Secção do documento:
<<<<

Acórdão nº 17/09.0BELRS de Tribunal Central Administrativo Sul, 13-09-2023

Data de Julgamento13 Setembro 2023
Ano2023
Número Acordão17/09.0BELRS
ÓrgãoTribunal Central Administrativo Sul
I – RELATÓRIO

Vem a Autoridade Tributária e Aduaneira interpor recurso jurisdicional da sentença proferida pelo Tribunal Tributário de Lisboa, que julgou parcialmente procedente a impugnação judicial deduzida por N....... e R......., com referência à liquidação de IRS de 2006 bem como ao indeferimento da reclamação graciosa deduzida contra essa liquidação no montante de € 19.305,52.

A Recorrente, nas suas alegações, formulou conclusões nos seguintes termos:

“I- Visa o presente Recurso reagir contra a douta Sentença que julgou parcialmente procedente a impugnação judicial apresentada pelos ora Recorridos e, que mandou anular parcialmente a liquidação na parte correspondente ao excesso na determinação da matéria tributável do imposto, bem como anular parcialmente a decisão de reclamação graciosa, por falta de fundamentação quanto ao pedido, nessa sede, de consideração na determinação da mais-valia de despesas incorridas nas operações de alienação o aquisição dos imóveis, bem como o direito a juros indemnizatórios.

>>>>

Dados registados:
<<<<

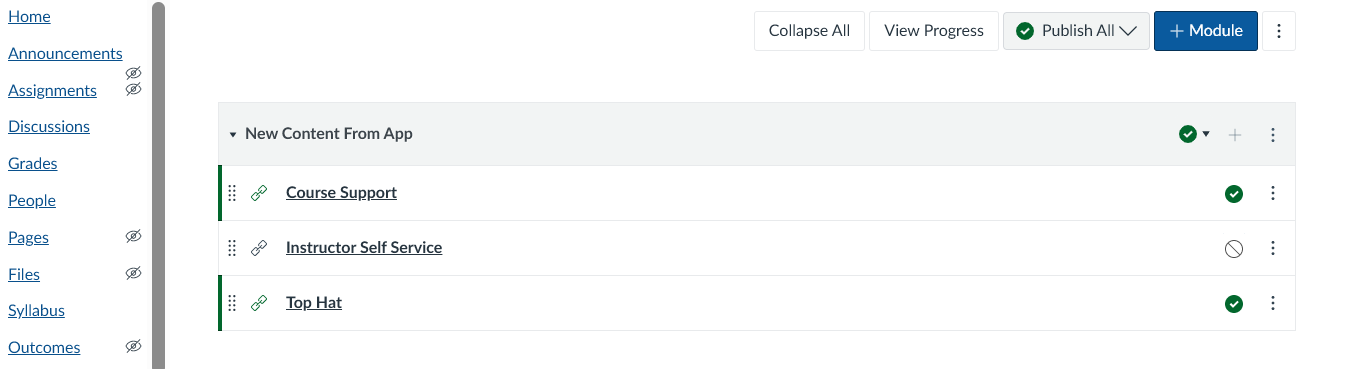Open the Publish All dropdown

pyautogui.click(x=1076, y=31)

>>>>
<<<<

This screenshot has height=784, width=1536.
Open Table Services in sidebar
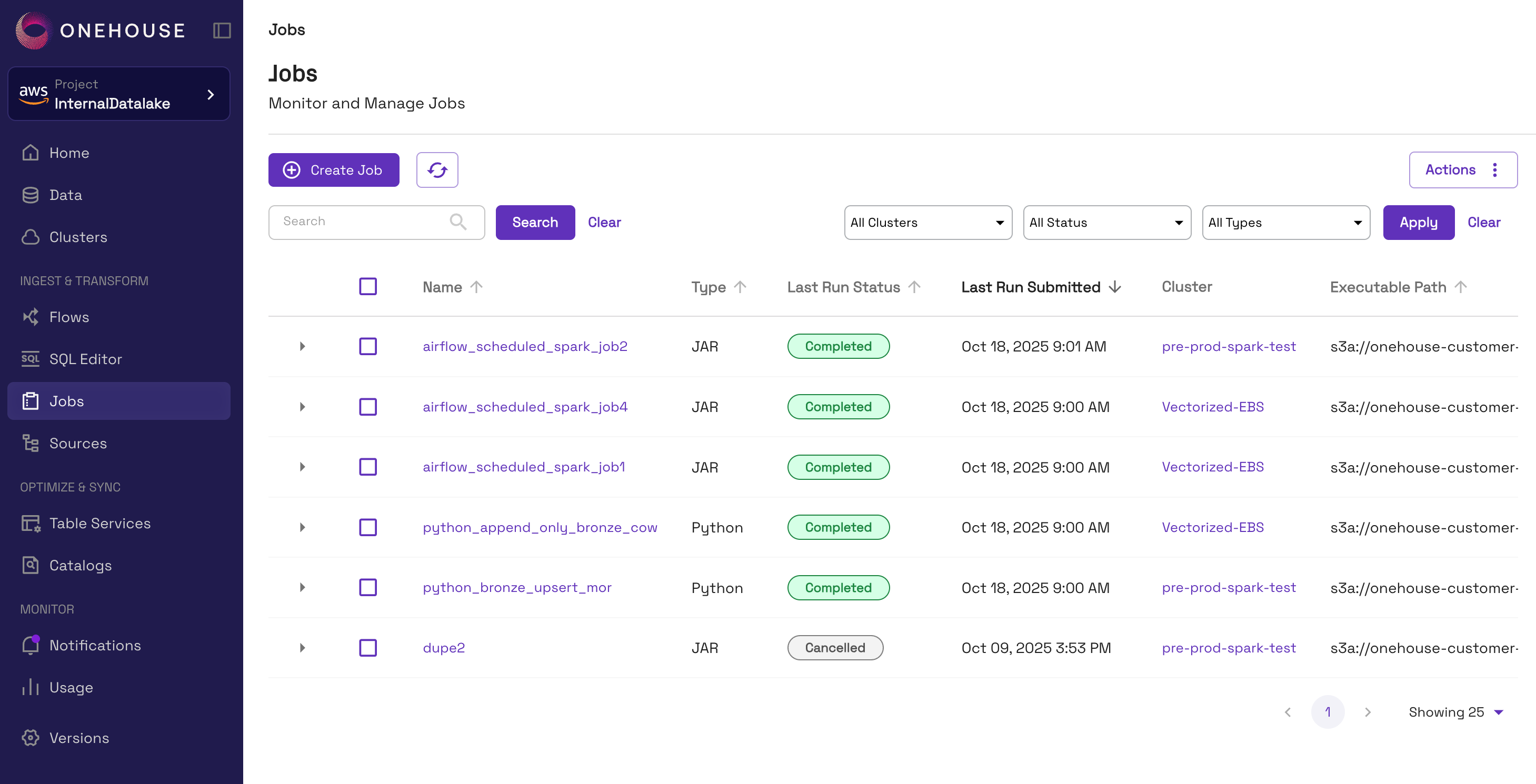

>>>>

Objetivos:
a – Indique se cada uma das afirmações seguintes está de acordo com o acórdão, respondendo sim ou não e citando as palavras do texto que o decidem: (i) O recurso é interposto pela Autoridade Tributária e Aduaneira. (ii) A sentença recorrida julgou totalmente procedente a impugnação judicial. (iii) A liquidação em causa diz respeito ao IRS de 2006.
b – Segundo o acórdão, por que razão a sentença mandou anular parcialmente a decisão da reclamação graciosa? Responda em uma a três frases.
c – Prossiga o texto do acórdão a partir do ponto em que termina.

Respostas por tarefa:
a –
(i) Sim: "Vem a Autoridade Tributária e Aduaneira interpor recurso jurisdicional da sentença".
(ii) Não: "julgou parcialmente procedente a impugnação judicial".
(iii) Sim: "com referência à liquidação de IRS de 2006".

b – A sentença mandou anular parcialmente a decisão da reclamação graciosa por falta de fundamentação. Essa falta dizia respeito ao pedido, feito na reclamação, de que se considerassem na determinação da mais-valia as despesas incorridas nas operações relativas aos imóveis.

c –
II- A decisão ora recorrida deu como provados os factos constantes do nº 1. a 11. da matéria de facto da Sentença.
III- Refere o tribunal “a quo” «formou-se jurisprudência reiterada do STA no sentido de que, o n ° 2 do art. 43.° do Código do IRS, ao limitar a residentes em território nacional, para efeitos de determinação da matéria tributável em IRS, a redução de 50% do saldo apurado entre as mais-valias e as menos-valias realizadas em cada ano é incompatível com o referido art. 56º do Tratado CE».
V- «Razão pela qual o acto tributário que aplica o referido art 43 ° n.° 2 do CIRS enferma do vicio de violação do supra citado normativo, o que consubstancia ilegalidade, que justifica a sua anulação na medida do excesso, nos termos do disposto no art 135 ° do Código do Procedimento Administrativo».
VI- Por via da Lei n.° 67-A/2007 de 31 de Dezembro (Orçamento de Estado para 2008), procurou obviar a esse tratamento de favor dos não residentes comunitários e do espaço económico europeu que obtivessem em Portugal mais-valias imobiliárias, permitindo-lhes a opção pela tributação desses rendimentos em condições similares às aplicadas aos residentes em Portugal (cfr. o aditamento ao art. 72.° do CIRS, nomeadamente nos seus números 7 e 8.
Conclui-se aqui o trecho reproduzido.